Benjamin Button is beyond post-modern and therefore deserves something beyond post-modern critcism. Looking backwards, as it were, may be the new technique for looking forwards. For example, run Citizen Kane in reverse, and the Wellsian morality tale takes on a new patina. Rather than summing up or explaining a man's entire life experience by means of a lost childhood toy, getting that "Rosebud" discovery out of the way at the beginning of the film enables us to see that Kane is really about growing young gracefully. In the end (former beginning) of the film, young Kane is joyfully reunited with his beloved sled and returns to a life where happiness is determined by the ups and downs of snow accumulation.

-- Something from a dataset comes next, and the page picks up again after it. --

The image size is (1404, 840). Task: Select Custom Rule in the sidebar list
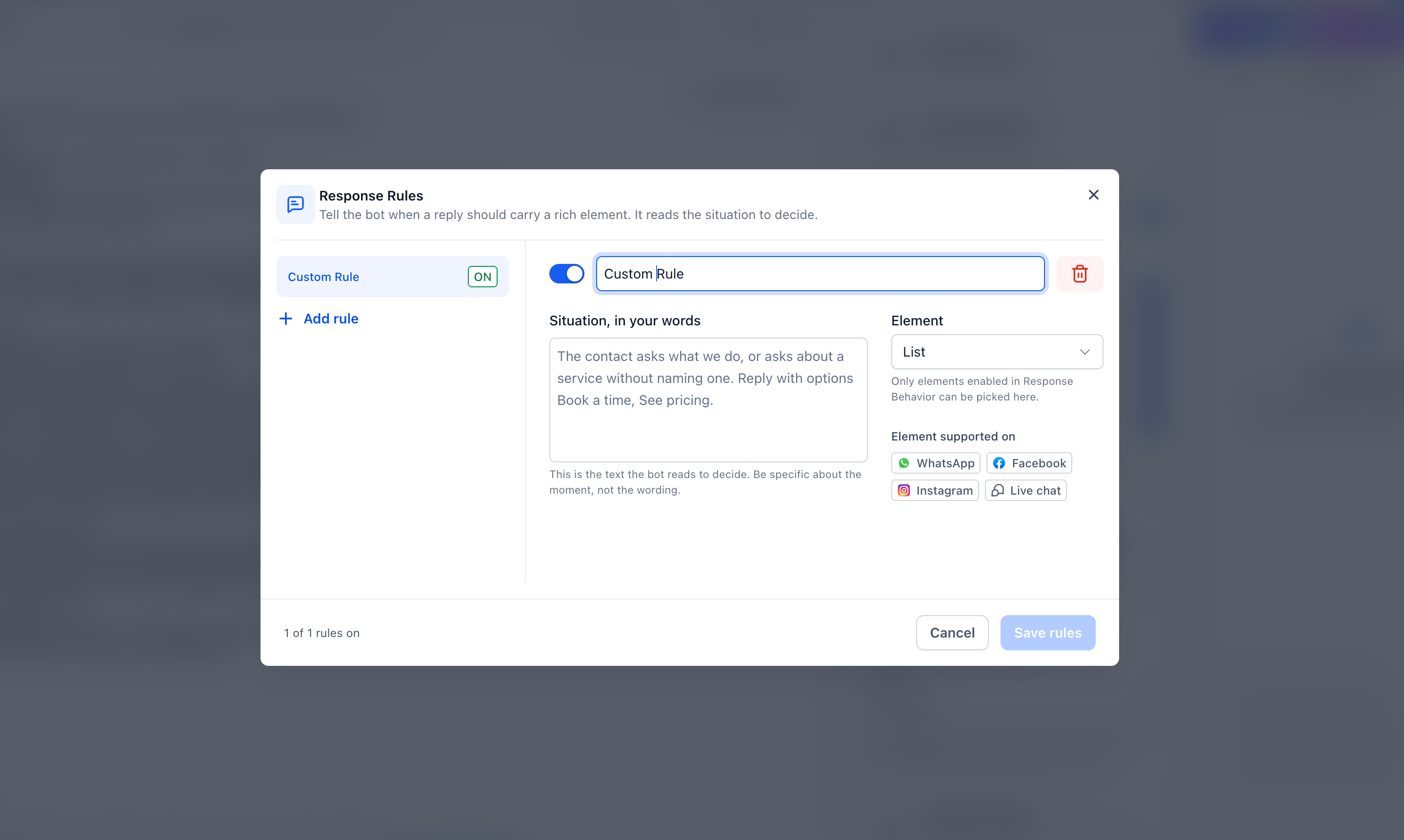click(392, 277)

The Godfather: Part II in reverse chronicles the ascent of Michael Corleone from the depths of mafia moral corruption of America circa 1955 to the heights of the mafia moral corruption left over from The Godfather (part one), setting us up for his ultimate regeneration in the backwards viewing of that previous epic.
This new approach to film criticism, which might be call pre-post modernism, works for film after film, whether its Tom Joad and his family triumphantly returning to their Oklahoma farm, in effect putting the wine back into the grapes, or Moses closing the Red Sea as the Israelites reconsider the relative merits of being the “chosen people.”
I’ve run dozens of films through this reverse critical process and the result has been a deeper understanding of the human condition and the art of filmmaking. The sole exception so far for some reason is Memento, which makes no sense no matter which way its viewed.